Monday, July 11 2022

Each year, small group insurance carriers in Washington state must submit their requested rate increases to Washington’s Office of the Insurance Commissioner (OIC).  Small group insurance plans are for employers who had 50 or fewer employees on average during the calendar year prior to the effective (or renewal) date of the plan.  

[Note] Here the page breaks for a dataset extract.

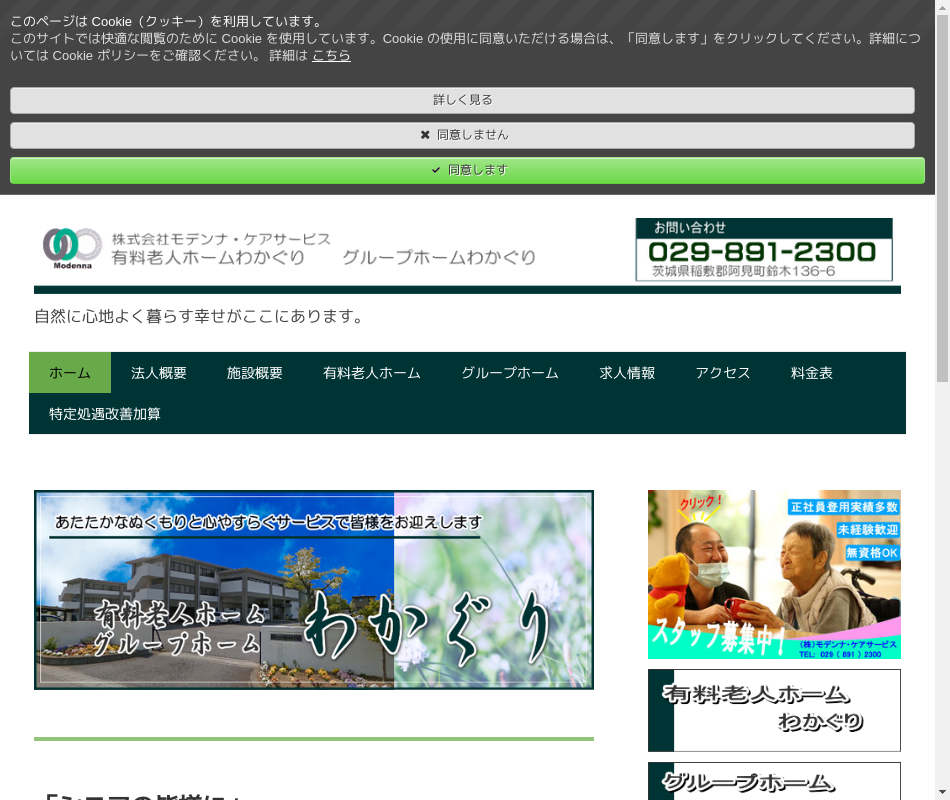Click the スタッフ募集中 recruitment banner
This screenshot has height=800, width=950.
pyautogui.click(x=774, y=575)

Unfortunately, there are more two digit increases requested for 2023 than in 2022.  Why? The pandemic.  Many insurance companies are asking for higher rate increases on renewals due to lagging COVID-related claims, COVID test kits, a higher medical and prescription drug trend, and overall inflation.  Additional factors impacting small group rates include:

  • Some care deferred during the pandemic returned - Healthcare spending by employers in 2021 was lower than expected, in large part because of the deferral of care as a result of the pandemic. 
  • COVID costs are likely to persist - The costs of testing for COVID, treating patients and administering vaccinations for the disease likely will continue into 2023.
  • The mental health and substance use crises show no signs of waning - The pandemic substantially increased demand for mental health services. Increased substance use also likely will increase healthcare spending in 2023.
  • Population health worsened during the pandemic - Poor pandemic-era health behaviors such as lack of exercise, poor nutrition, increased substance use and smoking has led to an increase in healthcare spending and medical trend.  Medical trend is defined as the projected percentage increase in the cost to treat patients from one year to the next, assuming benefits remain the same.

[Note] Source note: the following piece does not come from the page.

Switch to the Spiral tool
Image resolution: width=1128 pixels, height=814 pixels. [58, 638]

There are two insurance companies who asked for double digit increases to their small group, age-banded rates:  Kaiser of WA (+10.2%) and Premera Blue Cross of WA (+11.5%).  These increase requests are based upon each carrier's gain or loss at the end of 2021.  Kaiser has a $10.3M deficit and Premera's was $1.6M.

It will take a few months for the OIC to review and approve the requested increases, but if you're with Kaiser of WA or Premera for small group, it may be time to shop around.  Need help? Contact us. We can help find alternative affordable plans.

Tuesday, February 01 2022

A quick update on the WA Cares LTC Act.  On 1/27/2022, Governor Jay Inslee signed into law two bills, House Bill 1732 and House Bill 1733, which became effective at signing. These new bills will delay and make significant changes to the Washington Cares Fund.

Employers should cease collecting premiums for the Washington Cares Fund immediately and refund any premiums that have been deducted in accordance with HB 1732 which requires refunds to be made within 120 days of the collection of the premiums.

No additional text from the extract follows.